Start of Excerpted data

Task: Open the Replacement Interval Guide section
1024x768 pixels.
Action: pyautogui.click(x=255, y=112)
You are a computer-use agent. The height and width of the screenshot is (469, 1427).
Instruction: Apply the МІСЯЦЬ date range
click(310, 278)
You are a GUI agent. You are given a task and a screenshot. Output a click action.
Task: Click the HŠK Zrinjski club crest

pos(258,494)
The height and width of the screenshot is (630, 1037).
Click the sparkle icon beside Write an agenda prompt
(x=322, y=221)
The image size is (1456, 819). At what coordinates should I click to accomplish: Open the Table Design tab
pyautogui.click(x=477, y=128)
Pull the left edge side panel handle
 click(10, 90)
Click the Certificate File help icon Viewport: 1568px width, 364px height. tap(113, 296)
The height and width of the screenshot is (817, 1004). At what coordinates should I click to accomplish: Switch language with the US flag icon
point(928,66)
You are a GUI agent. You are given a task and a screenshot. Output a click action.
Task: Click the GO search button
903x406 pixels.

End of Excerpted data

The task —
Rewrite the lines of the listing as a numbered list, from the line containing "The image size" through the line containing "Click the Certificate", leaving out any blank lines.

Written solution —
1. The image size is (1456, 819). At what coordinates should I click to accomplish: Open the Table Design tab
2. pyautogui.click(x=477, y=128)
3. Pull the left edge side panel handle
4.  click(10, 90)
5. Click the Certificate File help icon Viewport: 1568px width, 364px height. tap(113, 296)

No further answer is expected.